Statistics as a scientific area can be traced back to 1749, and statistician as a career has been around for hundreds of years with well-established theory and application. Data scientist becomes an attractive career for only a few years, along with the fact that data size and variety beyond the traditional statistician’s toolbox and the fast-growing of computation power. Statistician and data scientist have a lot in common, but there are also significant differences, as highlighted in figure 2.1.
Both statisticians and data scientists work closely with data. For typical traditional statisticians, the data set is usually well-formatted text files with numbers (i.e., numerical variables) and labels (i.e., categorical variables). The data’s size is typically small enough to be loaded in a PC’s memory or be saved in a PC’s hard disk. Comparing to statisticians, data scientists need to deal with more varieties of data:
- well-formatted data stored in a database system with a size much larger than a PC’s memory or hard-disk;
- a huge amount of verbatim text, voice, image, and video;
- real-time streaming data and other types of records.
One unique power of statistics is to make statistical inferences based on a small set of data. Statisticians, especially in academia, usually spend most of their time developing models and don’t need to put too much effort into data cleaning. However, data becomes relatively abundant recently, and modeling is (often small) part of the overall effort. Due to open source communities’ active development, fitting standard models are not too far away from button-pushing. Data scientists in industry instead spend a lot of time preprocessing and wrangling the data before feeding them to the model.

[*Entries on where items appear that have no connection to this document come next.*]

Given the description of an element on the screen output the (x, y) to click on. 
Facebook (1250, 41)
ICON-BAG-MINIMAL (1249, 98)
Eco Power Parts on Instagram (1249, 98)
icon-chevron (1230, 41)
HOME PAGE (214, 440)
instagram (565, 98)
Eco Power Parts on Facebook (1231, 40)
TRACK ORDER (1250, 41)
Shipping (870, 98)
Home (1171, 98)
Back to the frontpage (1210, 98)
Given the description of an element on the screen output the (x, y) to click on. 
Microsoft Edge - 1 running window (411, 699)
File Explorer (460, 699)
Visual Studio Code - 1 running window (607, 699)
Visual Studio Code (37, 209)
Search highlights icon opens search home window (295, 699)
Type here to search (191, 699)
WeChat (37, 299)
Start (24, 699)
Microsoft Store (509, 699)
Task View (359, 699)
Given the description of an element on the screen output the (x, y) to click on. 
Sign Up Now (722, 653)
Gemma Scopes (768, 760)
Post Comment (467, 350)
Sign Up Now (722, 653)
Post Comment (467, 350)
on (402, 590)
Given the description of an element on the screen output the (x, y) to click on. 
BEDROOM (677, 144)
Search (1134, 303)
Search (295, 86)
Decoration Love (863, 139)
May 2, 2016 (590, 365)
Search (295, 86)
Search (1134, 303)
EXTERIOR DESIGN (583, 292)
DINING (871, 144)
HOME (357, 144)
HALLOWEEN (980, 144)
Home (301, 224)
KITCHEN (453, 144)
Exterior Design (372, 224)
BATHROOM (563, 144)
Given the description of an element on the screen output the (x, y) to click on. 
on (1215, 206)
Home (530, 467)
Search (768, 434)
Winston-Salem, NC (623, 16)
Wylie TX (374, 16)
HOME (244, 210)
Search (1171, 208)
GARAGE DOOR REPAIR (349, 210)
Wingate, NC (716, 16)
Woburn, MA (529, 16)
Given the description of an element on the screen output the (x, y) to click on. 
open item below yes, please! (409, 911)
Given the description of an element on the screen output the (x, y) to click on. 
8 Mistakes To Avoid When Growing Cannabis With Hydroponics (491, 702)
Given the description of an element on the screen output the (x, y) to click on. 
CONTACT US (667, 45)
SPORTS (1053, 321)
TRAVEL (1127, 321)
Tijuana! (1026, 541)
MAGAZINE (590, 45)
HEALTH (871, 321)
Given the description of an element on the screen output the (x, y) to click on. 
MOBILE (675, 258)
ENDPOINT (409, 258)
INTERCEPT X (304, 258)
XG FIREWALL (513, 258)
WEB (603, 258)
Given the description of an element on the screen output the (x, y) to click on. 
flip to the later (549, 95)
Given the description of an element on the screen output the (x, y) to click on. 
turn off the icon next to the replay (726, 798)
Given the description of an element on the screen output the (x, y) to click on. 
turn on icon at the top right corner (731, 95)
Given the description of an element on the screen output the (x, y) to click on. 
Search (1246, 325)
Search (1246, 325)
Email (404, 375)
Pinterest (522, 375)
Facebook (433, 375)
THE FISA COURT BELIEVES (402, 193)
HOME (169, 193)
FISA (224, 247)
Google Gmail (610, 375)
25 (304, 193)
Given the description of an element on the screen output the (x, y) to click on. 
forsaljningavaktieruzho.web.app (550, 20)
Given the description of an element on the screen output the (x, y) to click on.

Unlike statisticians, data scientists often focus on delivering actionable results and sometimes need to deploy the model to the production system. The data available for model training can be too large to be processed in a single computer. From the entire problem-solving cycle, statisticians are usually not well integrated with the production system where data is obtained in real-time, while data scientists are more embedded in the production system and closer to the data generation procedures. In summary, statisticians focus more on modeling and usually bring data to models, while data scientists focus more on data and usually bring models to data.